If you close your eyes and listen to a Donald Trump speech at a support rally, you could easily mistake it for a fourth grade classroom—and that is no accident. Back when Trump announced his candidacy in June, he utilized a combination of harsh and straightforward diction to decry the corruption of Washington politics, and its failure to deliver on its promises.
“How stupid are our leaders?” Trump said. “How stupid are they?” Seeming to lack the capacity to understand what qualifiers are, he launched into a comedic tirade, lambasting the current system with a lack of nuance. He called it “huge.” He called it “terrible.” He called it “big, fat, and stupid.”
But while this extremity may make the job of political satirists way too easy, what is often ignored is its unique appeal among both white and blue-collar voters. Making up a majority of Trump’s support base, it seems that they are being swayed specifically by this unprecedented manner of speech.
According to a recent study of political rhetoric by the Boston Globe, the language within Trump’s speeches closely models that of a fourth grader, the lowest level of speech among all Republican candidates. The review, which used an algorithm dubbed the Flesch-Kincaid readability test, condenses word choice and sentence syntax to categorize paragraphs into grade levels. While it seems logical that America would pick the most educated speaker, Trump’s language and straight talking points can defeat the flowery rhetoric of even the most talented speechwriters.

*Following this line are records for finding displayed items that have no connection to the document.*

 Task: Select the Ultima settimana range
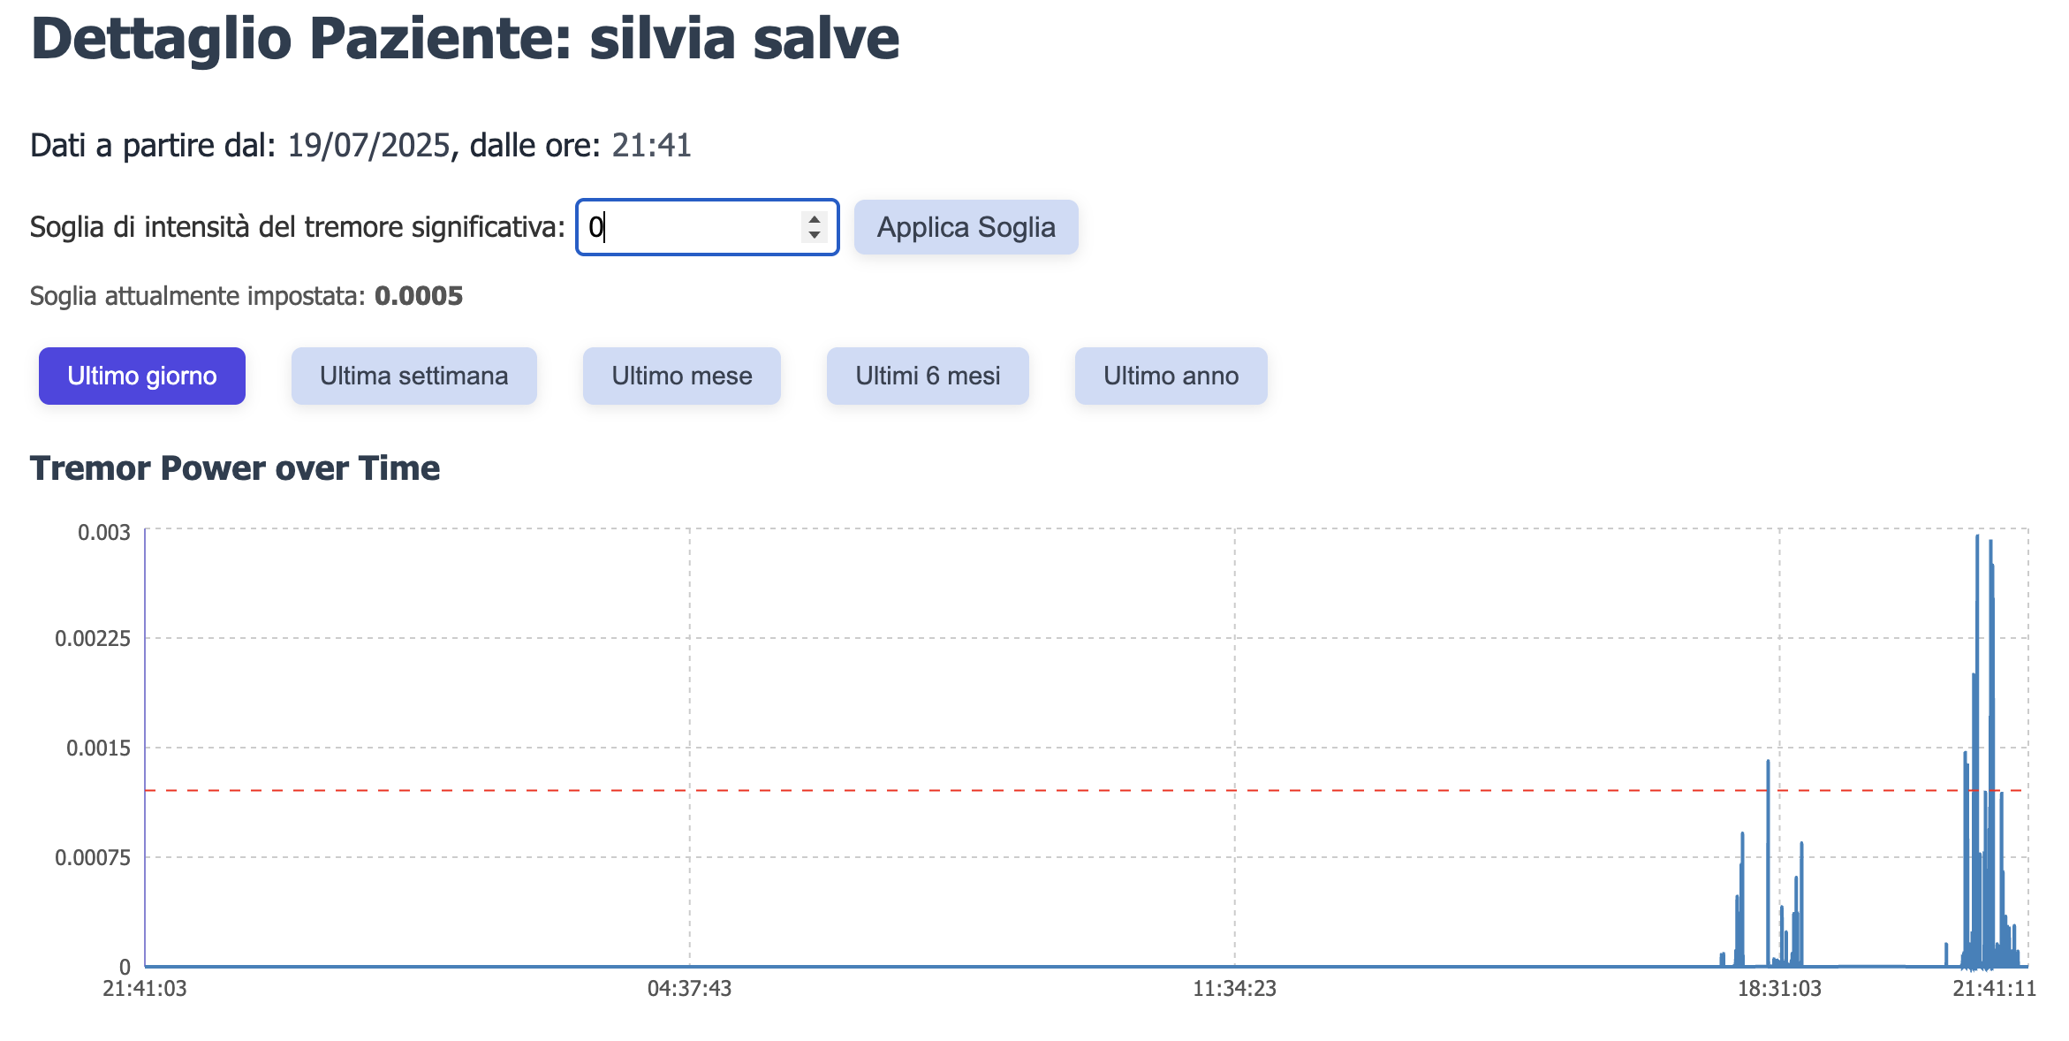413,376
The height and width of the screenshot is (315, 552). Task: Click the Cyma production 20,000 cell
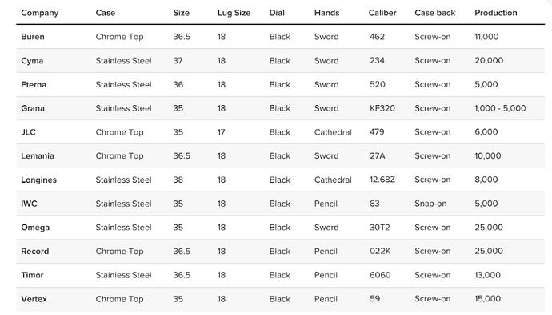(x=489, y=61)
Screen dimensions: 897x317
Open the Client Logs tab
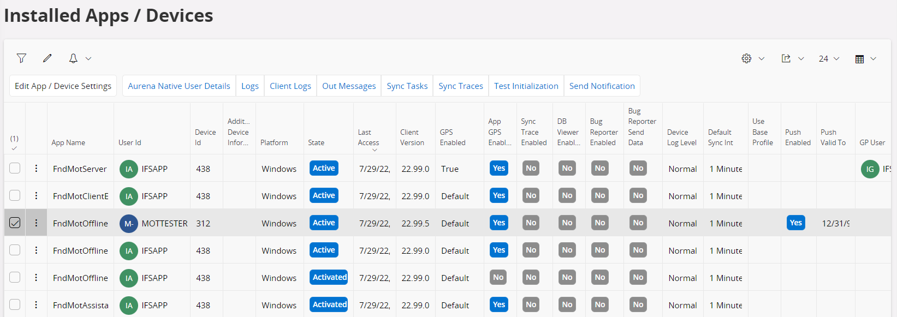290,86
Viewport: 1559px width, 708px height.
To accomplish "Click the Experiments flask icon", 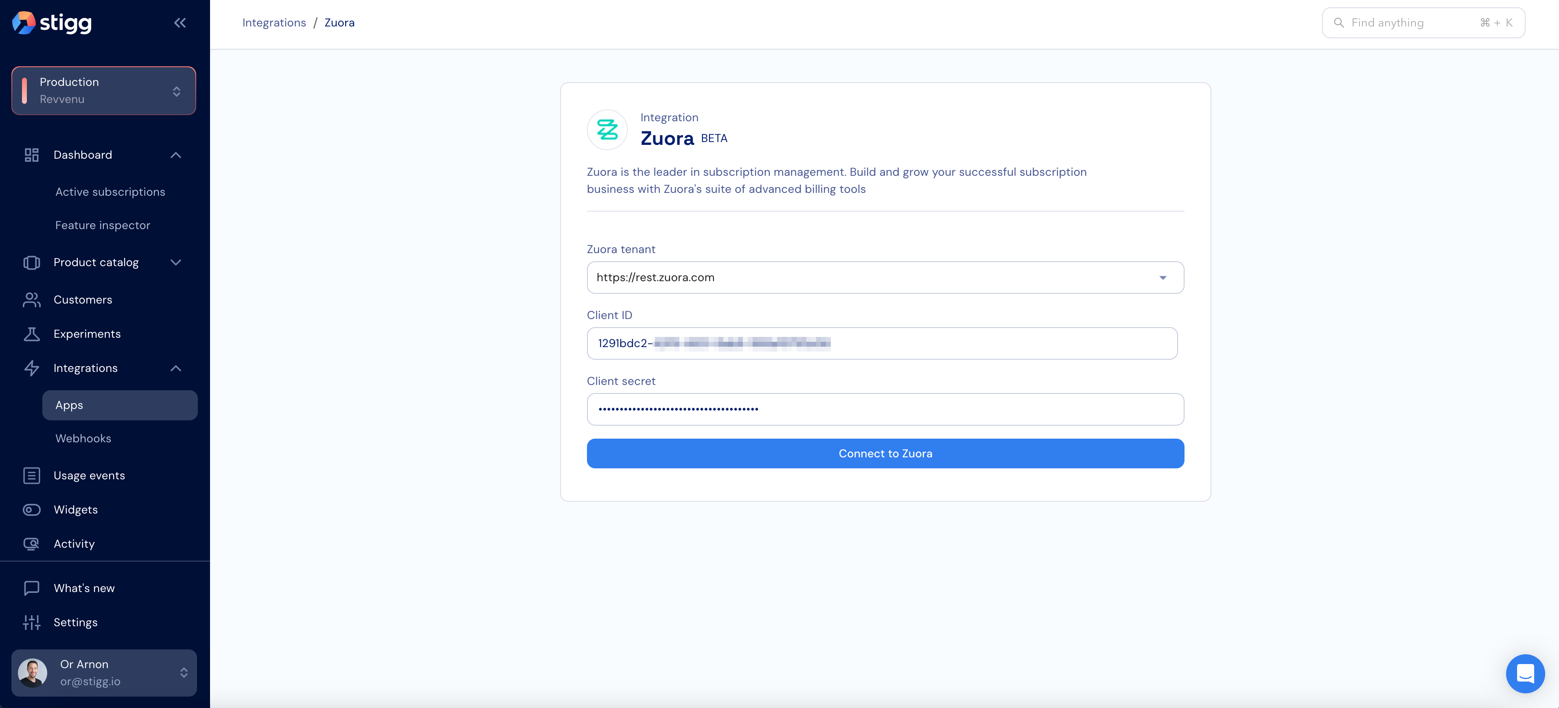I will coord(31,334).
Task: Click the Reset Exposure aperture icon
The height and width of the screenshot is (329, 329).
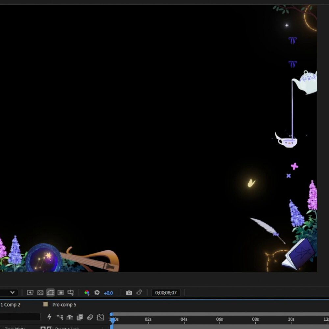Action: pyautogui.click(x=97, y=292)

The simple fact is much of the electorate is fed up with politicians that are “all talk, no action.” Trump is being rewarded for his refreshingly straightforward rhetoric that appeals to an emotional and angry audience. Unfortunately, while US-Mexico foreign policy should boil down to a lot more than “building a wall,” and while tough talk doesn’t move unpredictable dictators, people inherently gravitate toward simple solutions rather than complex policy points. Furthermore, while Republicans are combatting this rhetoric with their own complicated speeches, Trump’s simple solutions are inherently validated, not harmed, by the evasive arguments of established politicians against him.
Such a phenomenon was most accurately demonstrated by a recent Bloomberg survey, in which respondents were polled and re-polled after presented with arguments for and against Trump’s plan to temporarily ban all Muslims. After being read a statement from the establishment’s discontent over Trump’s proposition, the percentage of supporters in favor of Trump’s statement only dropped by a measly one percent. The establishment’s rebuttals go as follows:
“Leaders from across the political spectrum have condemned this policy, saying that banning members of an entire religion from entering the country goes against everything we believe in as Americans. And it will make our country less safe by alienating the allies we need to fight ISIS.”
It is not surprising that this statement did little to dent Trump’s support. It is much easier to believe that terrorism can be eradicated by a blanket ban, rather than understand the deeper nuances of radicalization and what drives the desire to terrorize.
This argument, also known as the Overkill Backfire Effect, explains that arguments like Trump’s are persuasive because processing a multitude of arguments takes much more work than considering only a few. In other words, a simple fantasy is much more believable in the face of a complex, nuanced reality.
When Washington politicians with their fancy law degrees and limousines use sophisticated language and never deliver on promised change, anger is inevitable and to an extent, understandable. But anger is a dangerous emotion. In order to combat the uncomplicated mating call of Trump, the Republican establishment must develop its own simple and clear message, rather than count on its usual flowery rhetoric. Rhetoric as usual ended the moment Trump won by 20 points in New Hampshire.